Em boa parte da Europa e da Ásia e em diversos estados norte-americanos, o Re é calculado olhando a situação presente. Testes regulares detectam a quantidade de pessoas que já foram expostas ao novo coronavírus e se tornaram imunes, quantas desenvolveram Covid-19 e quantas são assintomáticas. Dessa forma, o indicador reflete melhor a realidade.

O atraso nas notificações e a ausência de testagem em massa, como verificados no Brasil, obrigam os especialistas a recorrerem a algo que denominam nowcasting, a projeção do presente. Para isso, resgatam dados do passado para tentar entender o que está ocorrendo. É o que faz o Observatório Covid-19 BR, com os números do Sivep-Gripe. Outra instituição que acompanha o Re da Covid-19 no Brasil é o Imperial College, de Londres. Em seu relatório do fim de junho, o indicador calculado para o Brasil era de 1,06, o que significava que cada 100 pessoas infectadas pelo novo coronavírus transmitiam o patógeno para outras 106.
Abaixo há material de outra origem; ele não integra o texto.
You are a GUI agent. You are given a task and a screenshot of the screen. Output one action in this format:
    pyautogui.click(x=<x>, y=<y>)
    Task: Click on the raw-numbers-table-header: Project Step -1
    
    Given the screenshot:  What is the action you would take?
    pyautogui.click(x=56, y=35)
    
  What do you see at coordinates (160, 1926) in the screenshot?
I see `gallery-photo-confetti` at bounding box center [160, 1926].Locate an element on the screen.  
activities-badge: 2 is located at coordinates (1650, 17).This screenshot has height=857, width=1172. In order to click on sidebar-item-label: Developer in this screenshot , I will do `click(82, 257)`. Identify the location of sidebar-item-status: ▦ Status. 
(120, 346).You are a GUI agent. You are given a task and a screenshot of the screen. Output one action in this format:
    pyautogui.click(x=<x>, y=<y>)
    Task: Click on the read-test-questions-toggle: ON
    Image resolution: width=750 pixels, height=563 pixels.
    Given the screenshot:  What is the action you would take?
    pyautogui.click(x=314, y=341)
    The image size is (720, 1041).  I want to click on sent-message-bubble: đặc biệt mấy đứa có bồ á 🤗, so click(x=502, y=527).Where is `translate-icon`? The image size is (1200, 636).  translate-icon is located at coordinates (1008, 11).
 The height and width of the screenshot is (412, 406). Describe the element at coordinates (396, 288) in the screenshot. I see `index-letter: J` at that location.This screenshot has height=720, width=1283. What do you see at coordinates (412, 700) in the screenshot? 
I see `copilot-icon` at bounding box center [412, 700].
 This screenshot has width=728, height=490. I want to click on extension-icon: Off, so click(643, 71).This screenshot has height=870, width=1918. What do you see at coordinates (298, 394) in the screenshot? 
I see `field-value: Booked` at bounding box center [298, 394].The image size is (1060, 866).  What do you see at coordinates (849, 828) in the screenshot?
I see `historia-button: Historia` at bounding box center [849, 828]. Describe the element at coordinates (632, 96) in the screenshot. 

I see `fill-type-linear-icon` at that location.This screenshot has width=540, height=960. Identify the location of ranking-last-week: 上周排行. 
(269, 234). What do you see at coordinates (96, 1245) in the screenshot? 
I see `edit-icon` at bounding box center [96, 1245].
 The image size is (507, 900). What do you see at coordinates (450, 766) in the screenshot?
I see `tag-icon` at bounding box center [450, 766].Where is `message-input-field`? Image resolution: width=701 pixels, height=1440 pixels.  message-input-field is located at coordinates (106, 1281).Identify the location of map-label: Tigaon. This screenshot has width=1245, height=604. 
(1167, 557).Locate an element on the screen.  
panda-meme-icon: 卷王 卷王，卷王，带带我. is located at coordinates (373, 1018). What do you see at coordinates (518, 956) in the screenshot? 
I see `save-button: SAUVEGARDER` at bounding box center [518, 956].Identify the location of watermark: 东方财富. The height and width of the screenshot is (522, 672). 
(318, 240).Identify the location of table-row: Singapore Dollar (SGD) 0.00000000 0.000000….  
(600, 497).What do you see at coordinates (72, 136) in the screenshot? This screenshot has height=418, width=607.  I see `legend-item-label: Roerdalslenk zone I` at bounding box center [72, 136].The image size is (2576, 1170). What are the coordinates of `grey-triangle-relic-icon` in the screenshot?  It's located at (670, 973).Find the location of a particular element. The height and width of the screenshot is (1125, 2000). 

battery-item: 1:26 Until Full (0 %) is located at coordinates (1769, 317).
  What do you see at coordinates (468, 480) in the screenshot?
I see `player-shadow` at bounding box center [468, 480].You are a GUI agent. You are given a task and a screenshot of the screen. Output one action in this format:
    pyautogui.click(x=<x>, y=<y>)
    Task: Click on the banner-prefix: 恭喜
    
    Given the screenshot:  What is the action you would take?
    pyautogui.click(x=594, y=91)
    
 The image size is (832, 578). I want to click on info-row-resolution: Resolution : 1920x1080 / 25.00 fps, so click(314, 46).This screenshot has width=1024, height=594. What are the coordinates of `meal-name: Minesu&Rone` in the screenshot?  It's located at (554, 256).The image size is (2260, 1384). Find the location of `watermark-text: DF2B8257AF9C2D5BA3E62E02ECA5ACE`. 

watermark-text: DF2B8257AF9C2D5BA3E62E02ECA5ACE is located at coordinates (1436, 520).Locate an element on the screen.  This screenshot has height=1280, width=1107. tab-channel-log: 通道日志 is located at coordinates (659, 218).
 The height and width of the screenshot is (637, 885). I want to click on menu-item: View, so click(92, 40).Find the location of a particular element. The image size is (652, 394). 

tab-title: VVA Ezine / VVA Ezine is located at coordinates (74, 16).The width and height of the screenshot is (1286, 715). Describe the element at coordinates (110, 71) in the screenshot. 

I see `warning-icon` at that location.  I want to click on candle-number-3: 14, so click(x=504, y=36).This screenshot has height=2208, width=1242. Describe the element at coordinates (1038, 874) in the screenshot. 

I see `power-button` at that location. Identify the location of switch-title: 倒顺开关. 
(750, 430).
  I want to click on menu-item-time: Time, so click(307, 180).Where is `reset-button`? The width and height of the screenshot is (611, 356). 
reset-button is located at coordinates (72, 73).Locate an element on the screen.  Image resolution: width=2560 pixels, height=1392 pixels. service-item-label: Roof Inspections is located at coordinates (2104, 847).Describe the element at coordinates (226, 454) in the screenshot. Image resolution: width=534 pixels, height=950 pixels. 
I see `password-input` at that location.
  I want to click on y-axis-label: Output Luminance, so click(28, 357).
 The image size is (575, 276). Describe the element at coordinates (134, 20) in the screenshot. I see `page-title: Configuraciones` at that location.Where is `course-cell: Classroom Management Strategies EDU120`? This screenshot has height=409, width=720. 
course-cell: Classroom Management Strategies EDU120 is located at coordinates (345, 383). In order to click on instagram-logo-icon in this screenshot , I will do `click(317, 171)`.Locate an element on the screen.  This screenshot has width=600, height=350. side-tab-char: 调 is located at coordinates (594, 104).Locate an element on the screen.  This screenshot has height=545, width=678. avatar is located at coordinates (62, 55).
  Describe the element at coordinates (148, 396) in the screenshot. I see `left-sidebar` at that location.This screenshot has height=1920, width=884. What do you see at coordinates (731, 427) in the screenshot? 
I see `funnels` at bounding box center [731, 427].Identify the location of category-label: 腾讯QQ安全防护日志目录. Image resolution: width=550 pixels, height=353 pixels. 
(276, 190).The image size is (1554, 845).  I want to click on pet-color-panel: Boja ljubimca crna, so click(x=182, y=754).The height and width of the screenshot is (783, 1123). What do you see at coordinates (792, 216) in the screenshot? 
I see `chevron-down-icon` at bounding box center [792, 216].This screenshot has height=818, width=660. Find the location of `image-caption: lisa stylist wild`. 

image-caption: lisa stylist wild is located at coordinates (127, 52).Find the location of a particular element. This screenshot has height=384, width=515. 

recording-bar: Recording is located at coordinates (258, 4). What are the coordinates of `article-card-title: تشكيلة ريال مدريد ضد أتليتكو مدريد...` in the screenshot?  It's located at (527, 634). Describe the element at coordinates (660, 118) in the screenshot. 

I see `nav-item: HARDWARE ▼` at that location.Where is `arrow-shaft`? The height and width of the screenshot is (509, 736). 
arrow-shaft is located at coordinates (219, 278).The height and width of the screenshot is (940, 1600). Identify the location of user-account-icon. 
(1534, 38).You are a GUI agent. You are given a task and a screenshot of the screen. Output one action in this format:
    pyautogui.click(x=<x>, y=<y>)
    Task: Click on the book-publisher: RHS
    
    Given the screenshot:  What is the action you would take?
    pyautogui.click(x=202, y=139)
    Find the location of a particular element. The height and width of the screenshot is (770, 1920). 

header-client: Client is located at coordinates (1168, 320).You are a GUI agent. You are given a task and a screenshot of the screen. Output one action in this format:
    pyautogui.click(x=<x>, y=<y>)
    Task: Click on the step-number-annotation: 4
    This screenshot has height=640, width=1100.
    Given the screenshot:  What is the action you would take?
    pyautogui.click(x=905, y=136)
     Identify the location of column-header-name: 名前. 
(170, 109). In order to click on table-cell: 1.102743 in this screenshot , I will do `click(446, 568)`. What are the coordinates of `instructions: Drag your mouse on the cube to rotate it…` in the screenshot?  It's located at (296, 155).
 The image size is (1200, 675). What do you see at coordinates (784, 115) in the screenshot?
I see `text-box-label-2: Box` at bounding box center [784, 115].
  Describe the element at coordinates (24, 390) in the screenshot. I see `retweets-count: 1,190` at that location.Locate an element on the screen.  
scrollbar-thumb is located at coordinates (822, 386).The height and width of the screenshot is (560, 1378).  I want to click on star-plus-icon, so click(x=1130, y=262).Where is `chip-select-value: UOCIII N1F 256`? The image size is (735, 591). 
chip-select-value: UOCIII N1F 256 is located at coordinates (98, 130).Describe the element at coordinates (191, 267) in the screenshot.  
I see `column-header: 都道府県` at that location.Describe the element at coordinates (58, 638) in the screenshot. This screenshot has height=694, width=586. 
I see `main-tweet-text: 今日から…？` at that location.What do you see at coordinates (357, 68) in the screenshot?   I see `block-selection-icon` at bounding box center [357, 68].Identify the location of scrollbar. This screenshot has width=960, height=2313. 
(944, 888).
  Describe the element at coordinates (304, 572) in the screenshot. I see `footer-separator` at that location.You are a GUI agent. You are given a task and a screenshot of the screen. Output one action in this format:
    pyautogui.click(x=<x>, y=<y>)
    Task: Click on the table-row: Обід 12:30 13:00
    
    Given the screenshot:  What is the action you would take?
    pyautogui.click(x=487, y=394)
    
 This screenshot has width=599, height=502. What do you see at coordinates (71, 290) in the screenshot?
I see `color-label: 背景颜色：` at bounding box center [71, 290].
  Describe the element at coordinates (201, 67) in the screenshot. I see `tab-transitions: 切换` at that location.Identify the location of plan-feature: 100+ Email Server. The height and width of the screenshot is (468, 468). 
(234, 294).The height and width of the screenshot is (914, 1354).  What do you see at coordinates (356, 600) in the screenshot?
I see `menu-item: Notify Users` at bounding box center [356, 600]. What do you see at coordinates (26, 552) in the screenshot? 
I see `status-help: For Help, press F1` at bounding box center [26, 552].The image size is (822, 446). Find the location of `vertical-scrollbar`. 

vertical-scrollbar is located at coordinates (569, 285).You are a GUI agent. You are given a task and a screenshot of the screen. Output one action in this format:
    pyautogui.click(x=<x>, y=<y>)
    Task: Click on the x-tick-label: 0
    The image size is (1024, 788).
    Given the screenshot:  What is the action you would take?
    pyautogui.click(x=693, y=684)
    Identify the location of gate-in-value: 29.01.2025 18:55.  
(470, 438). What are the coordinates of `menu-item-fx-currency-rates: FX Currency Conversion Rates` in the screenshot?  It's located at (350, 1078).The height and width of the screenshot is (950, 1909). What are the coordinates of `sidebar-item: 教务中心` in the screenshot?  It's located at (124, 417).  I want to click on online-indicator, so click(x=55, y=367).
O virologista Fernando Spilki, presidente da Sociedade Brasileira de Virologia e pesquisador do Laboratório de Microbiologia Molecular da Universidade Feevale, em Novo Hamburgo (RS), defende que o enfrentamento de uma pandemia como a Covid-19 exige capacidade de atualizar estratégias a todo momento, principalmente quando se pretende conciliar esse objetivo com a manutenção da atividade econômica. “Combater uma epidemia é mirar alvo em movimento”, sustenta Spilki. “No Brasil, infelizmente, atiramos a esmo. Não temos dados atualizados e confiáveis.”